Ladder of Years by Anne Tyler

ladderAs I may have mentioned, 2014 is going to be my year of rereading books I’ve loved and never take the time to revisit. I first read Ladder of Years a long time ago, in my 20s, before I was married.  It might seem strange that a book about a woman who one days just walks away from her unappreciative family and begins a new life would resonate so much with me at the time, but it did. I just loved it. And there have been many times over the years that I’ve thought fondly of the book, especially at times when I, too, thought there was something very appealing about taking a break from regular life and just walking down the beach-away. So, here it is probably almost 20 years or so later and guess what? I loved it just as much. In fact, maybe even a bit more because one thing I had forgotten was what a good writer Tyler is. So many sentences were just beautifully crafted, with precise and thoughtful word choices. I loved the line when Delia says something like she had not realized that worry could be dumped into someone else’s lap, like a physical object. How freeing!
The story is that Delia Grinstead, wife to Dr. Grinstead, mother to three older (teen/adult) children, one day during their family vacation just goes for a walk and somehow finds herself leaving them.  She doesn’t really mean to-it just happens. In her bathing suit and husband’s beach robe, with just her tote bag.  She winds up in a very quaint small town and, surprising herself, rents a room in a boarding house. Just for one night, she thinks. But then she buys a dress at the thrift store and when she puts it on feels like she is putting on a new persona. And this persona is someone who is solitary, contained, neat, and precise. This person also is very confident.  All things Delia not only has never really felt, but that her family certainly never believed her to be. They take her for granted, consider her flighty and silly. Delia takes a job as a secretary and day by day is further away from her messy former life. One thing I noticed (as I have often when I read books/see movies from earlier in my life) is that this story just wouldn’t be the same today with computers and cell phones.
This is a beautiful story and perfectly told. I was surprised by one rather significant detail which I couldn’t believe I didn’t remember. Other parts came back to me as I read them and were wonderfully nice to read again. I had forgotten the quiet humor that occasionally turned up. I had also forgotten that there is an element to the ending that I did find unsatisfying and I wonder if when I first read it I reacted the same way or not.
A terrific book!

3 thoughts on “Ladder of Years by Anne Tyler

  1. I’ve been thinking of doing the same thing- spending a year re-reading my beloved books. But haven’t quite started to tackle that yet… Is it going well? any disappointments?

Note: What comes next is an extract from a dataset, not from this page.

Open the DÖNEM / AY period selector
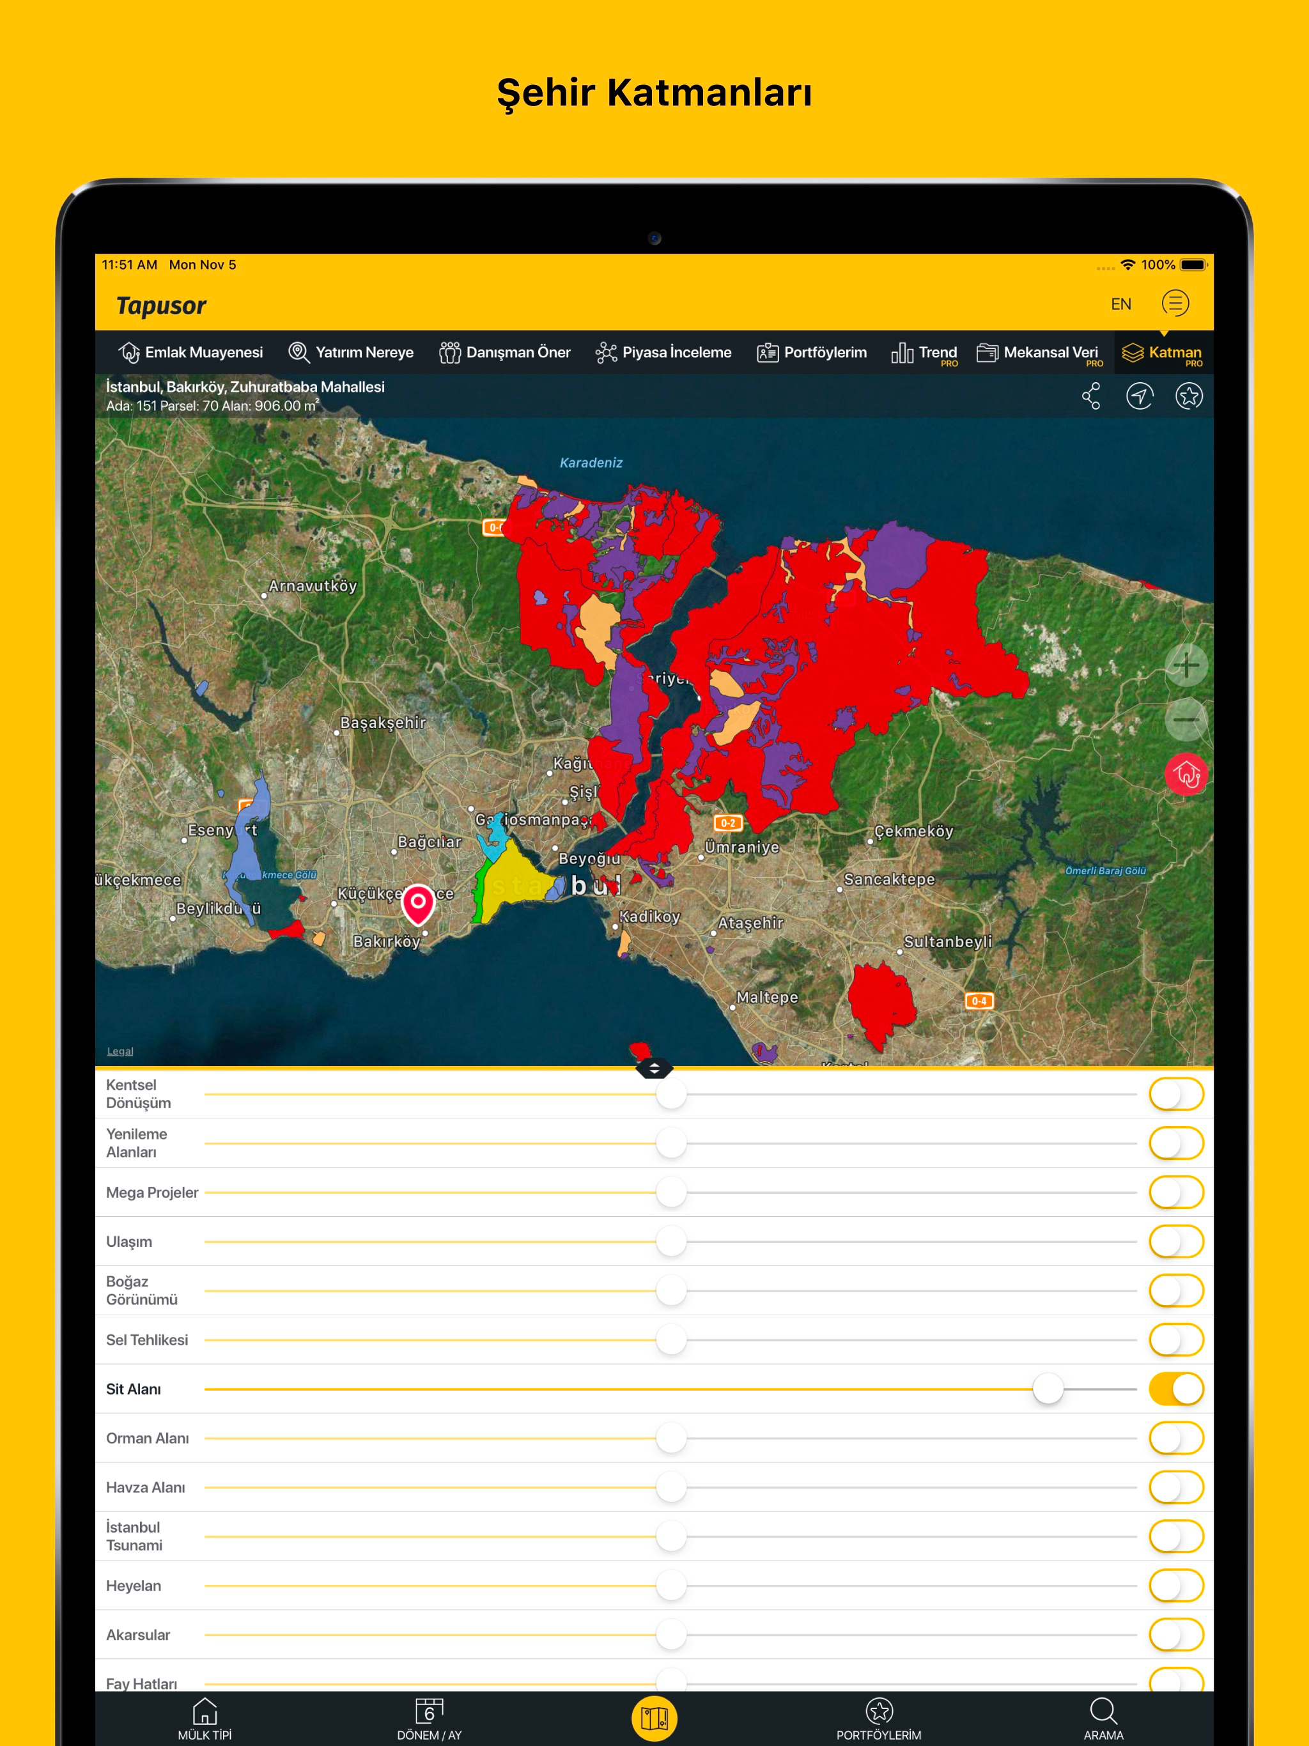pyautogui.click(x=429, y=1719)
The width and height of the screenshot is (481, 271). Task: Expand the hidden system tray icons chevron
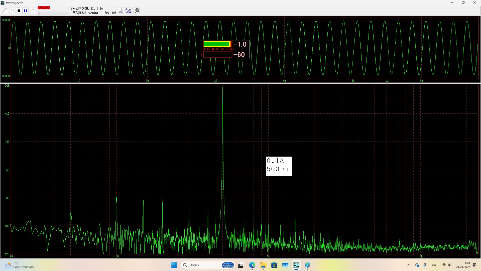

    • Well, it’s my first re=read of the summer, so yes going well. I have a list I want to do, including Outlander by Diana Gabaldon. Apparently I lost my precious copy so I had to order a new one. On another site, though, I did a whole series of posts where I reread books from when I was a teenager and determined how they held up both for today’s audience and also to my memory. It’s called That Was Then, This Is Now.